So. I have to move out of my apartment by the 15th of this month. I feel a little stressed out about it, I think. Or maybe its the dozen other things that I have to deal with at the moment?
In any case, I''ve put my furniture up for sale. When I was moving to the City from the South Bay , I'd looked for a room big enough to hold my couch because I liked it so much. Luckily I found one which could hold my coffee table as well. The table is beautiful and has wooden flaps on the top which open out to form a nice big sit-down floor table which is perfect for cozy dinner parties or board game nights.

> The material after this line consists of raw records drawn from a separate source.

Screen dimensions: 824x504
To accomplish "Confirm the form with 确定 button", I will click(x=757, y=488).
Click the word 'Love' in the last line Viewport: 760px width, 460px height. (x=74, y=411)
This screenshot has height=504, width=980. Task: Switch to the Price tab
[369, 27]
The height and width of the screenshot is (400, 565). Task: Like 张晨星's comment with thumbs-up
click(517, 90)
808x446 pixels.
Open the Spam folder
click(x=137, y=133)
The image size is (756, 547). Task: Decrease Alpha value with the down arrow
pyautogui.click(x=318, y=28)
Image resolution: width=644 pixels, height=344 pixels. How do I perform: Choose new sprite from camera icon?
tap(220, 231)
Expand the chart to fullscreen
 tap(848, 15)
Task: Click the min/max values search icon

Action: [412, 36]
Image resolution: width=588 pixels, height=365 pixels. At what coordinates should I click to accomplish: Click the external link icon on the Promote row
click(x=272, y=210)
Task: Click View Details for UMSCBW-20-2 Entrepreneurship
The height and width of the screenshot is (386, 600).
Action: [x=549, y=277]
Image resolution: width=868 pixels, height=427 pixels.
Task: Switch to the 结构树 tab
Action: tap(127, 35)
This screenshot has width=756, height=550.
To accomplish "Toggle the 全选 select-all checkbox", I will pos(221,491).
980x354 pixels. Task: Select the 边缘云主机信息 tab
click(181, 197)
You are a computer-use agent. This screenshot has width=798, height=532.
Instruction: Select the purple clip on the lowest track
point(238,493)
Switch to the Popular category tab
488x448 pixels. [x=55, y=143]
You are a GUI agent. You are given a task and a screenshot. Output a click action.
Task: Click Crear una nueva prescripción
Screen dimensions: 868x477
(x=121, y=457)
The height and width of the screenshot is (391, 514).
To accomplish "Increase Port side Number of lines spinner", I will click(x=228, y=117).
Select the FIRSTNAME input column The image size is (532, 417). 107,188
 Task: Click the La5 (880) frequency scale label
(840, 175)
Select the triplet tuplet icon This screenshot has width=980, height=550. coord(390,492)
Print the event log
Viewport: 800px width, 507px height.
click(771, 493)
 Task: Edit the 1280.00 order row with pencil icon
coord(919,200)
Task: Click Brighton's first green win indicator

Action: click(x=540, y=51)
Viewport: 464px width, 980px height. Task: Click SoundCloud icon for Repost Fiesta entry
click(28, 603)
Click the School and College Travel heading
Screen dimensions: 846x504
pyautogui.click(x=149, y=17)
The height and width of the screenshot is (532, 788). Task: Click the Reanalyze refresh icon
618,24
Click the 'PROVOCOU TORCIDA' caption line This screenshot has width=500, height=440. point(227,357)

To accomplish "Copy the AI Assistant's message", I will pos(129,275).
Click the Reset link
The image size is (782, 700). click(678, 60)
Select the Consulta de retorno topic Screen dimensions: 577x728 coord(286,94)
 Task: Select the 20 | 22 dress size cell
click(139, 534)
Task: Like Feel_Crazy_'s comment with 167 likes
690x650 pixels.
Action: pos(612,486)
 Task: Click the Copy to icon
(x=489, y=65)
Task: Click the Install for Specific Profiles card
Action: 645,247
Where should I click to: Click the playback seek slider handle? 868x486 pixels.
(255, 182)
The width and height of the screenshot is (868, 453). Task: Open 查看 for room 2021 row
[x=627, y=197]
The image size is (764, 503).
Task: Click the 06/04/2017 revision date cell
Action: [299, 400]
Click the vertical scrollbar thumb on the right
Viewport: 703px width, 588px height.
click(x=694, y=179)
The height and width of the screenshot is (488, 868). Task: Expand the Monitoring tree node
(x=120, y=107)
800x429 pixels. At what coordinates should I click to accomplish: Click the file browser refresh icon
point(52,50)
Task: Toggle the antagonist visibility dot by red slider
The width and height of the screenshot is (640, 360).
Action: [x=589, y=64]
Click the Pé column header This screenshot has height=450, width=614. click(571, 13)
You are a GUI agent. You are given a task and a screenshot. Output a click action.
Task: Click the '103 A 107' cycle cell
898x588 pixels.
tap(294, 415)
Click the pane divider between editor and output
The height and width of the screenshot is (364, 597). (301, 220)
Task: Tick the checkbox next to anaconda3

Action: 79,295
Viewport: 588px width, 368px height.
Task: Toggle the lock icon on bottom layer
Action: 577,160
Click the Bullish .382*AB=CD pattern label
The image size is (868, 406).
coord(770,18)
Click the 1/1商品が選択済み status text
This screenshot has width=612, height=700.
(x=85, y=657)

Yesterday, I sold it to a couple who'd just moved from Georgia a week back. They were totally excited about it and moved it into their car within five minutes of seeing it. It made me wonder if I had asked for too little. One of my friends then mentioned later that he could've used it and I felt the hurt. Giving it to a friend meant I could've got it back. How can I be so attached to some piece of furniture. Is it the memories associated with it? Or is it because I just lost a chunk of money and it'd been a bad investment? Or is it giving up hoping to move into an apartment for myself? Or is it just me being materialistic? I am not a good mover at all.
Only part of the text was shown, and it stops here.